CODEVI is the largest employer in Ouanaminthe, with approximately 7,000 workers, as these workers and their families represent more than half of the population of Ouanaminthe, empowering these employees can impact the lives of everyone in the town. This was the first time I saw Solisyon Kominote Yo in action.
Although I do not fully speak or understand Kreyol, I was very impressed. The three things that impressed me the most were: the participants’ thirst for learning, the trainers’ motivation and the content: the first class was so engaging that I was thinking about which expenses I myself could reduce!
The training program puts the issue of “money” on the table. It seeks to encourage the participants to think about how they spend their money and how they could better spend it so that they can have “more” money. It relies on engaging conversations and on interactive games. At the beginning, the big M word is associated with trouble. Participants claim:
“There is never enough of it!” and sometimes even add “If I spend all my salary on food, how can I save?”
This weekend, all of the sessions I attended were part of the first round of classes. Each weekend, workers from different factories are invited to attend the classes. The second round of classes will start approximately one month later. This week end, each class had approximately 30 students. Last weekend there were more than 60 workers coming at once. This high level of attendance, and the students’ active participation in class are testimony to participants’ interest in learning how to better manage their finances. The workers come to these sessions after a long day at work, or on their only free days of the week, at weekend. I was strongly impressed by the thirst for learning and receptiveness to the content of the sessions.
The atmosphere in the classroom is totally different from that in any classroom I have ever been to. The level of interaction and personal involvement are very high. Everyone contributes. At first, the trainers break the ice with a few games, for example, with a singing competition. That helps participants relax, get to know each other, and feel more comfortable. They make every single student in the classroom be part of the learning process.
Then the training goes into the substance of the course, which seeks to change the way participants think about money. They learn to identify inflows and outflows. The course helps participants think about the types of expenses they have, such as continuous, one-time, unexpected or unnecessary as opposed to savings. The participants then have to identify, as part of an interactive game, the expenses that they can reduce or eliminate.

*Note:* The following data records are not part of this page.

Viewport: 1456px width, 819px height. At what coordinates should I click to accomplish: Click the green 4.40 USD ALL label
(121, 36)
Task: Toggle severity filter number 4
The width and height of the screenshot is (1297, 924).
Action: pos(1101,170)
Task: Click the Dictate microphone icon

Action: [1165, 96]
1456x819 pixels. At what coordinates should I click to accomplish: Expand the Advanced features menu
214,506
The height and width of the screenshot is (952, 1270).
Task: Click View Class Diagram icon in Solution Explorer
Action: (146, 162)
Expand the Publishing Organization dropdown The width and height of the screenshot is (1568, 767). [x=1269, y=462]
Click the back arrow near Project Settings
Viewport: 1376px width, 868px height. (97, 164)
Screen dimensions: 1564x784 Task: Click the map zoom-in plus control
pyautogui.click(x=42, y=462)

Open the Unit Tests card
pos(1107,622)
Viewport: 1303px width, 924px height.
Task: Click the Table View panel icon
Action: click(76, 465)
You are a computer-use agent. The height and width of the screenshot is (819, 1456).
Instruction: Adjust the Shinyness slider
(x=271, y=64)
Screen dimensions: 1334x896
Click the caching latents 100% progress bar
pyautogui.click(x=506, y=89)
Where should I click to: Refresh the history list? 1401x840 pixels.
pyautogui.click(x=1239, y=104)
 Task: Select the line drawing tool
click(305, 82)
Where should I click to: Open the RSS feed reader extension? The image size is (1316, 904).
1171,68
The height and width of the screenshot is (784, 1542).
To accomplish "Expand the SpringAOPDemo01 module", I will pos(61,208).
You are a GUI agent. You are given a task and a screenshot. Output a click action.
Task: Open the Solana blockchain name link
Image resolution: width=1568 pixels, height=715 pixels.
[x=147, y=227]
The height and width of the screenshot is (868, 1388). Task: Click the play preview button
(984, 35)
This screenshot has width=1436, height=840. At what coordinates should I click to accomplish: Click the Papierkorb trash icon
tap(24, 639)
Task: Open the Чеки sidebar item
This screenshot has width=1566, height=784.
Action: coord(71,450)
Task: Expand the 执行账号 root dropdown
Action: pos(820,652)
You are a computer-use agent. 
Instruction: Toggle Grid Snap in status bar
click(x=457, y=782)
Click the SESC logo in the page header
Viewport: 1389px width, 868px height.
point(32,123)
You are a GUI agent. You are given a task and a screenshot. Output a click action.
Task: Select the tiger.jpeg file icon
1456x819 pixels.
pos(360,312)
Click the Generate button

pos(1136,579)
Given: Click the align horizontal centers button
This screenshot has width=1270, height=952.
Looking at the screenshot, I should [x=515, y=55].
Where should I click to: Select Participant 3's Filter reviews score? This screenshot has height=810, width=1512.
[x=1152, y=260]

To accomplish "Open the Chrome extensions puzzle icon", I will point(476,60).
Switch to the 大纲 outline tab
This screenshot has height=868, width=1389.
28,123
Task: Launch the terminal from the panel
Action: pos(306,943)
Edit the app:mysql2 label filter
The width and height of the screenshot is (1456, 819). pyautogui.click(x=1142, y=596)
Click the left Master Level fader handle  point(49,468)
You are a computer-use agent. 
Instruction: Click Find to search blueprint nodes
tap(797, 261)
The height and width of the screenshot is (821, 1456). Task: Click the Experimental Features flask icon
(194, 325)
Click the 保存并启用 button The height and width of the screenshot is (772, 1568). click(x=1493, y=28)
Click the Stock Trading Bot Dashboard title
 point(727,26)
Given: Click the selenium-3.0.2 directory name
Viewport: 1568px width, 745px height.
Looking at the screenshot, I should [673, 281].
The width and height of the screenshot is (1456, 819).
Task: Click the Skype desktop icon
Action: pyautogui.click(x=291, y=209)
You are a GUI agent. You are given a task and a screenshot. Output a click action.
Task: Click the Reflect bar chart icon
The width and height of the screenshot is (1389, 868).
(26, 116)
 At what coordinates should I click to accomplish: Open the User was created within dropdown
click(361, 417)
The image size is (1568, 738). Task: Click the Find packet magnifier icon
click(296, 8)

Before this training, participants would get stressed whenever they would think of money, but after this training money gets a new meaning – it becomes something that they learn how to manage and control. The participants start coming up with solutions for how to generate money for their families as well. One participant raised his hand saying that he could use his motorbike as a taxi, which would allow him to earn more money for his family.
And that is the essence of this training: encourage the workers think about “money”. The training does not say, “you should spend more on this and less on that”, but simply says “just think about it,” and provides the participants with tools to better think about it. That brings a change of attitude towards money. When participants leave the training session, they are already asking questions on the homework they have to give back before the next class, in the following month. And just half an hour after the session ends, the trainers’ phones start ringing, with participants asking for help or advice.
Louise Piffaut is French, and studied Economics and Politics in the United Kingdom. She has a strong interest for economics of development, and loves travelling. She is currently an intern for CESolutions and Ashoka in Haiti. Last summer, she did an internship at the Grameen Bank in Bangladesh. In September she will start a Masters in Economics and Business at Sciences Po Paris.